Multiple streams such as the Flent RRUL tests show more dramatic differences of over 5x lower throughput, these are typical:
In real world use the connection feels "laggy" at times but usable - no disconnects. Bitrate as reported by the OpenWRT GUI is constantly changing.
Software (OS, Firmware version, kernel, driver, etc):
I've tried at least the following combinations:
OpenWRT 19.07.03 (Hnyman build from his dropbox)
OpenWRT r13399-559b338466 (Hnyman build from his dropbox)
OpenWRT r13517-6fca1646dd (own build based on Hnyman scripts)
I've also tried both the full and the full-hgt-mgt variants, and a version 012 of the firmware but my logs are incomplete.
All tests were done in ETSI NL 5Ghz against a MacBook Pro (15-inch, 2018) with an
AirPort Extreme (0x14E4, 0x7BF) , Feb 28 2020 15:24:56 version 9.30.357.35.32.5.47 FWID 01-9ce4adf3, 802.11 a/b/g/n/ac card. I'll try a different client soon.
Channels, regulatory domain and distance to the AP do not seem to be factors.

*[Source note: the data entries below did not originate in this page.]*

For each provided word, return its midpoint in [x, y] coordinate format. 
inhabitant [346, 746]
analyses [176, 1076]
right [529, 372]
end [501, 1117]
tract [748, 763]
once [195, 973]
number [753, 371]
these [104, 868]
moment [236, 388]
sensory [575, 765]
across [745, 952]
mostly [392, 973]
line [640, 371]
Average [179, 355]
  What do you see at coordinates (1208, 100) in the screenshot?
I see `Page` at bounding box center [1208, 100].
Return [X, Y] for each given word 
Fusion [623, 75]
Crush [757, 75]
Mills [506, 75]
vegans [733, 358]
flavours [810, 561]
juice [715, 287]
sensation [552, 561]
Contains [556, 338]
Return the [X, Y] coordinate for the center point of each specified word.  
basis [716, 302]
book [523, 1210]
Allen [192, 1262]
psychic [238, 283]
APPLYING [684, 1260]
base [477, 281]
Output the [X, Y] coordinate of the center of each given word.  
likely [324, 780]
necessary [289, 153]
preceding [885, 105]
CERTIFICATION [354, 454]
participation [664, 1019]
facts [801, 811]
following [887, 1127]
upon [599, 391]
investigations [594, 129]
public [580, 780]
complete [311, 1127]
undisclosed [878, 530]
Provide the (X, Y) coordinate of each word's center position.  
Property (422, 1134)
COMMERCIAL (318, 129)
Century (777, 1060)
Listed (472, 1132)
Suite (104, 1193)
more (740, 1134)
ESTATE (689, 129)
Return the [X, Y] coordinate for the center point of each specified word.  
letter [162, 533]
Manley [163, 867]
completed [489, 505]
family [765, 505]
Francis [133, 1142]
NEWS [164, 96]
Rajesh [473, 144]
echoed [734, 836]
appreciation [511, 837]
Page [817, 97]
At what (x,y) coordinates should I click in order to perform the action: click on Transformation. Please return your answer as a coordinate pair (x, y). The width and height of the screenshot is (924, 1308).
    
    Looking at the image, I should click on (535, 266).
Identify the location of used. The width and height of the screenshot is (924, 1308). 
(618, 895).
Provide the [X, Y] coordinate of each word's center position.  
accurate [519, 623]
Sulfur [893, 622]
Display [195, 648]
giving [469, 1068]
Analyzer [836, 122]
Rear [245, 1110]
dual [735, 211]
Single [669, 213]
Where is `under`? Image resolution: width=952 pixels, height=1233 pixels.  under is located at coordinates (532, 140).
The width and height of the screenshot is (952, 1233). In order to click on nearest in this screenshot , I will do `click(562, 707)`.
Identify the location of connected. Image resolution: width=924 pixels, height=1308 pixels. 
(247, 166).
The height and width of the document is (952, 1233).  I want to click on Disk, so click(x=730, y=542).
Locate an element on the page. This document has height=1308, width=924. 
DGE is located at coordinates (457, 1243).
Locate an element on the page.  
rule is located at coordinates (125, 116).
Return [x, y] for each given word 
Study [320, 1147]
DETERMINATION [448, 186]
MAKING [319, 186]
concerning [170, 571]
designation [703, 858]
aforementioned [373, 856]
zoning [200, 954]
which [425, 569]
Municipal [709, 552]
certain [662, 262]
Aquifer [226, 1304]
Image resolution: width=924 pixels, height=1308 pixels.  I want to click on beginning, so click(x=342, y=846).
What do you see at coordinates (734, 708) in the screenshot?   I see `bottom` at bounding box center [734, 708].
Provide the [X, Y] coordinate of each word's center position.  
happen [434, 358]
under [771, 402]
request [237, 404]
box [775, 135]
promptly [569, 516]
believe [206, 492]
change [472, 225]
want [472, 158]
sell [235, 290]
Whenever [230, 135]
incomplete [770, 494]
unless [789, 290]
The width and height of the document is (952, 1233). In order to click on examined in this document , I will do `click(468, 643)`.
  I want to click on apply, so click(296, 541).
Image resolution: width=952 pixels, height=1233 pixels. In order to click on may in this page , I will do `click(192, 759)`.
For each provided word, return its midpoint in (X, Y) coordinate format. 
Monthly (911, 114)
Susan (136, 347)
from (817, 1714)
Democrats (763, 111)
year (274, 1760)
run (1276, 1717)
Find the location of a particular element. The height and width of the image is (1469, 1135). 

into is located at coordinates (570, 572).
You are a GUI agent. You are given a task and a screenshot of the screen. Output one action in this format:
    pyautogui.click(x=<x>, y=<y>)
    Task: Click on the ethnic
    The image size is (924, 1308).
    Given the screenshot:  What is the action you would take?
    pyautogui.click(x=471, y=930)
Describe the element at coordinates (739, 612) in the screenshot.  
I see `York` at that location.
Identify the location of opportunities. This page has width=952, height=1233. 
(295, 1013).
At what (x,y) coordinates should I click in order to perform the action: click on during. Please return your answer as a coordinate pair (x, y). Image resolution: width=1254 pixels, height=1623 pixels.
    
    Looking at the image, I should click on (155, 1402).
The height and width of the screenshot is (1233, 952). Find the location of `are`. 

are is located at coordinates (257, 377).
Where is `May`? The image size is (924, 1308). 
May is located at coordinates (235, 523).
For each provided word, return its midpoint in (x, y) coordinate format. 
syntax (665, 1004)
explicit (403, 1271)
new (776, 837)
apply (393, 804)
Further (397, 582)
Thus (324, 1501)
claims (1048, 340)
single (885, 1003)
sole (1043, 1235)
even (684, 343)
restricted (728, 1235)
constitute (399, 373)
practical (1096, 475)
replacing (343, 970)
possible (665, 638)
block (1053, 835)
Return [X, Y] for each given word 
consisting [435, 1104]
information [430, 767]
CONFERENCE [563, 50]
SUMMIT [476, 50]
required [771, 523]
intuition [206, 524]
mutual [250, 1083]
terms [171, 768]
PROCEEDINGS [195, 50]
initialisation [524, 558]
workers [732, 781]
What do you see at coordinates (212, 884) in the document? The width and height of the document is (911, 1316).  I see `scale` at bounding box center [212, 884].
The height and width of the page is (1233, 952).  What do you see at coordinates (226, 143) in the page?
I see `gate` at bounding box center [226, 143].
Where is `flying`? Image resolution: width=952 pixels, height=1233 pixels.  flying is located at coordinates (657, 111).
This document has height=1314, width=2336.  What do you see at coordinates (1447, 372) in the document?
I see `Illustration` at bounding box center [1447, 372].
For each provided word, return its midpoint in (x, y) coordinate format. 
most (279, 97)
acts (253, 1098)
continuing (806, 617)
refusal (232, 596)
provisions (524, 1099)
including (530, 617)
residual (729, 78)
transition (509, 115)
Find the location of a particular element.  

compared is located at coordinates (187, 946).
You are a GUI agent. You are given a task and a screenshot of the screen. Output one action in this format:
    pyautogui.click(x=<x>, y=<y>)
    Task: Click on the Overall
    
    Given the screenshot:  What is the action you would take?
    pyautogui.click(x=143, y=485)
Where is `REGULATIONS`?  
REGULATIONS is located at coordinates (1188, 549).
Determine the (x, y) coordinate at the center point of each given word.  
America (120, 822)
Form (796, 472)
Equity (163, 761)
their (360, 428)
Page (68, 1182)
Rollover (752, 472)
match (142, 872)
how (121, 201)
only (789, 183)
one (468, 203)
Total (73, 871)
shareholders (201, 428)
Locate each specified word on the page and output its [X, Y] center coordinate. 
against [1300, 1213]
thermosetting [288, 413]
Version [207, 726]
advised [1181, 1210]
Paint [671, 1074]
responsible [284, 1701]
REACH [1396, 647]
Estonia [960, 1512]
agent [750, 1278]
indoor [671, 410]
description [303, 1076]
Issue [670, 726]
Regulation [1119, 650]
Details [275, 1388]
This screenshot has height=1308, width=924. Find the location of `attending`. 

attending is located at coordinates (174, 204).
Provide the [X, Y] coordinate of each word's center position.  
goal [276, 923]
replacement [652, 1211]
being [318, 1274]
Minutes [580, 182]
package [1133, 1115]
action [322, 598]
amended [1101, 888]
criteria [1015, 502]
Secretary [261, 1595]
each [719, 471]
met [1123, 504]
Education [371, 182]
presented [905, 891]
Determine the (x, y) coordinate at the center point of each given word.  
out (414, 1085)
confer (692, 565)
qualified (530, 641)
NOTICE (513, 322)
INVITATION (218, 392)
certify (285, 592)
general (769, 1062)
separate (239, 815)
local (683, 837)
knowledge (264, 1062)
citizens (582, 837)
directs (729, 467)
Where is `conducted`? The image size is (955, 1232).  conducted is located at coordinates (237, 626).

Hardware (NIC chipset, platform, etc)
Recently bought Netgear r7800 with qca9984.
Logs (dmesg, maybe supplicant and/or hostap)
I've attached a dmesg of OpenWRT r13399-559b338466 (Hnyman build from his dropbox). dmesg.boot-r13399-559b338466-10.4b-ct-9984-fW-013-d81f62d97.txt
In use I occasionally see ath10k_pci 0000:01:00.0: Invalid VHT mcs 15 peer stats.
As a user I'm currently happy with the mainline firmware, but seeing all the work that went/goes into ath10k-ct it would be nice if this can be fixed.